Ausstieg aus dem System?

13. Februar 2006 in Schweiz


Pfarrer Martin Grichting über das Schweizer Staatskirchentum und kirchliche Zerreißproben an den Beispielen Röschenz und Domat/Ems.


Surcuolm (www.kath.net, sb)
Das schweizerische Staatskirchensystem ist nach Ansicht von Vizeoffizial Martin Grichting ein Einfallstor für den Wertewandel in die Kirche. An den Beispielen von Domat/Ems und Röschenz könne man dies erkennen. Die Kirche in der Schweiz müsse von diesem System abrücken, meinte der Pfarrer in einem Interview mit der Zeitung „Südostschweiz“.

„Betrachten Sie doch den Fall mit Pfarradministrator Franz Sabo, der mit dem Segen der Kirchgemeinde weiter amtet, obwohl ihn der Bischof suspendiert hat. Das ist schon ein krasser Fall“, sagte Grichting zu dem Konflikt in Röschenz.
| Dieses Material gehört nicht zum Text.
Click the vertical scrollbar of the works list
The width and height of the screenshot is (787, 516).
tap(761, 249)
Das große Problem daran sei, dass durch die demokratischen Strukturen der staatskirchenrechtlichen Organe der Wertewandel in der Gesellschaft zu sehr in die Kirche hineingetragen werde. „Die Gesellschaft entwickelt sich in eine Richtung, die dem katholischem Glauben und wesentlichen moralischen Grundsätzen der Kirche in vielen Fällen widerspricht“, führte Grichting aus.
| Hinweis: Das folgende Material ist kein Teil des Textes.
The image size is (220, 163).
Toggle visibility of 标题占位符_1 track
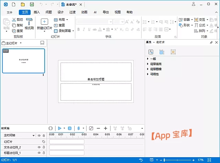pyautogui.click(x=39, y=153)
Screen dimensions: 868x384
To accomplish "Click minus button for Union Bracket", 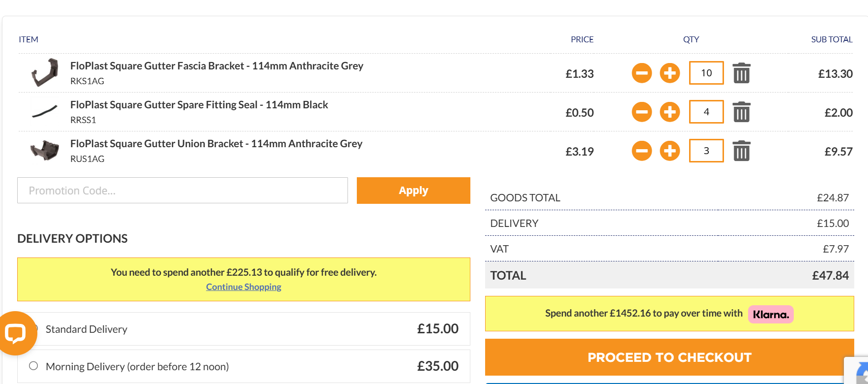I will (x=641, y=151).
Die katholische Kirche in der Schweiz könne den Wertewandel aber nicht „autonom nachvollziehen“, denn sie sei Teil der Weltkirche. Landeskirchen und Kirchgemeinden hätten aber „die finanzielle Macht, an Bischof und Pfarrer Forderungen zu stellen, die diese nicht erfüllen können“, merkte der Priester an. Genau das sei der Grundkonflikt in der Schweiz.

In Röschenz werde sich bald entscheiden, ob die Landeskirche Maßnahmen gegen die Kirchgemeinde ergreife. Wenn nicht, müsse sich Bischof Kurt Koch wohl schon überlegen, ob er den staatskirchenrechtlichen Organisationen nicht besser den Rücken zu kehre und aus dem System aussteige, sagte Grichting zur Zukunft in der Baselbieter Pfarrei. Nur so könne Koch die Einheit mit der Weltkirche wahren.

In Domat/Ems hingegen müsse der Bischof nun prüfen, „ob er Gründe sieht, die Demission von Pfarrer Matthias Rey anzunehmen“. Die Konsultativabstimmung der Kirchgemeinde sei für den Bischof wegen eines Zusatzvertrages im Kanton Graubünden nicht bindend.

Die „Abwahl“ von Rey durch die Kirchgemeinde sei juristisch nicht korrekt gewesen, denn sie sei falsch traktandiert und formuliert gewesen, jedenfalls dann, wenn man sie als Abwahl nach der Bündner Kantonsverfassung verstehen wolle, die eine Abwahl durch die Kirchgemeinde ohne Beteiligung des Bischofs ermögliche.

In Graubünden sei es aufgrund des Zusatzvertrags zur Kantonsverfassung nicht einfach ausschlaggebend, ob eine Mehrheit gegen einen Pfarrer sei. Es komme schon darauf an, weshalb er in der Kritik stehe. Wenn der Pfarrer beispielsweise gestohlen habe, müsse er gehen.

Stehe er aber in der Kritik, weil er eine kirchliche Lehre vertrete, müsse der Bischof an ihm festhalten, auch wenn eine Mehrheit gegen den Pfarrer sei. Alles andere wäre populistisch. Das letzte Wort habe somit der Bischof. Insofern sei die Lage in der Graubünden für die katholische Kirche noch günstiger als in anderen Teilen der Schweiz, meinte Grichting.

Dr. iur. can., dipl. theol. Martin Grichting ist Vizeoffizial in Chur, stellvertretender bischöflicher Beauftragter für Stiftungen im Bistum Chur, Pfarrer in Surcuolm und Webmaster des Bistums.